Obwohl die Erstbeschreibung beim PCO-Syndroms bereits im Jahr 1721 durchgeführt wurde, sind die zugrunde liegenden Ursachen bis heute nicht gänzlich geklärt. Es scheint ein Zusammenspiel von genetischen Faktoren und Umwelteinflüssen vorzuliegen, wobei bisher kein Schlüsselmechanismus aufgedeckt werden konnte, der die Entstehung des PCO-Syndroms bis ins Detail erklären könnte.

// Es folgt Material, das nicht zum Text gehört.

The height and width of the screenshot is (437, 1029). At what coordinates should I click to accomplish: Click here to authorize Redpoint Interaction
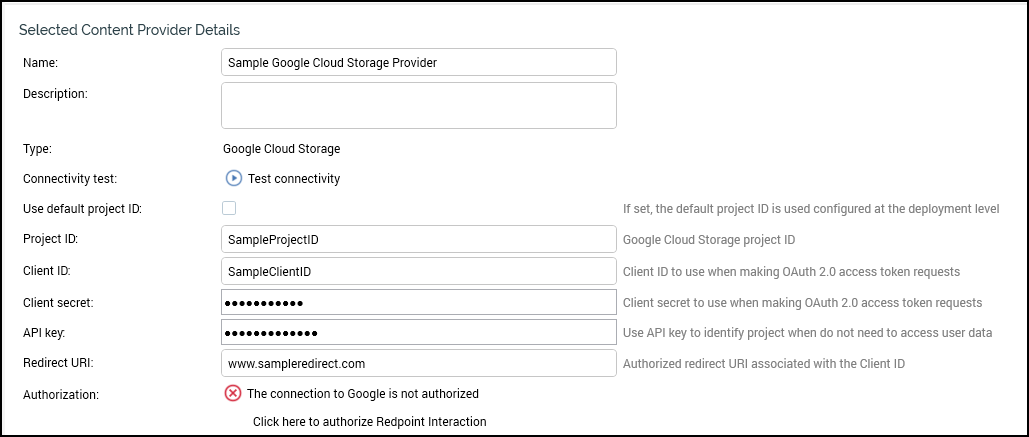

Derzeit nimmt man an, dass die Entwicklung des PCO-Syndroms durch mehrere endokrinologische Störungen im Sinne eines circulus vitiosus verstärkt wird. Patientinnen mit PCO-Syndrom weisen typischerweise eine Verschiebung des Verhältnisses von lutenisierendem Hormon (LH) zum follikel-stimulierenden Hormon (FSH) auf. Dieser erhöhte LH/FSH-Quotient resultiert sowohl aus einer erhöhten LH-Pulsfrequenz als auch aus einer erhöhten LH-Pulsamplitude. Der erhöhte LH-Spiegel fördert die Synthese von Geschlechtshormonen in den sog. Theca-Zellen der Eierstöcke. Die somit vermehrt ausgeschiedene männliche Geschlechtshormone (Androgene) werden zum Teil im Fettgewebe in weibliche Geschlechtshormone (Östrogene) umgewandelt. Diese führen zu einer gesteigerten LH-Sekretion aus der Hirnanhangsdrüse (Hypophyse), was wiederum die Hormonentstehung in den Eierstöcken fördert. Außerdem kommt es in der Nebenniere zu einer erhöhten Produktion von männlichen Geschlechtshormonen.

Als weiterer Mechanismus der Entstehung der Hyperandrogenämie ist die verminderte Bildung des sog. Sex-Hormon-Binding Globulins (SHBG) in der Leber, die zu einer Erhöhung des biologisch aktiven freien Anteils der männlichen Geschlechtshormone führt.